House debates

Tuesday, 23 September 2008

Matters of Public Importance

Economy

5:28 pm

Photo of Luke HartsuykerLuke Hartsuyker (Cowper, National Party, Deputy Manager of Opposition Business in the House) Share this | Hansard source

It has watched just about everything imaginable. The only thing it has not done is take concrete decisions and show leadership. Confidence is the glue which binds the operation of markets and our economy. Through its lack of leadership and its indecision, the government has presided over that very collapse in confidence. We need to look at the facts to see the degree to which confidence has actually fallen and the impact on our economy. Let us look at small business confidence. Small business confidence has fallen 57.4 points since the election of the Rudd government. This is the worst result in a Sensis survey since the survey started, in 1993. The Commonwealth Bank ACCI Business Expectations Survey for the June quarter shows the lowest level of business confidence since the survey began, in 1994. The ACCI Small Business Survey for the June quarter shows that small business conditions are at their worst since that survey began, in 1996. Sensis reported a perception amongst small businesses that federal government policies worked against them. That is what Sensis found when it consulted small business—unlike the findings of a raft of reviews. When it actually talked to small business, what did it find? It found that federal government policies were working against small business.

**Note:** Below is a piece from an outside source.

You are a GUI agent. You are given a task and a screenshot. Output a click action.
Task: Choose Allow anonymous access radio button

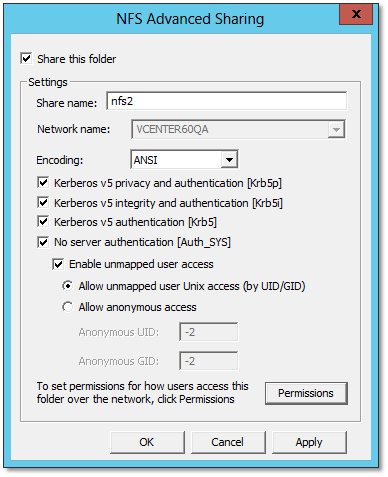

In November 2007 attitudes towards the Australian government’s policies were at 29 per cent. By August 2008 they had fallen to minus 28 per cent. And this federal government has the least support from small-and medium-sized enterprises of any government in Australia. That means that small business has even less confidence in this government than it does in the New South Wales state government, potentially the worst state government in Australia’s history.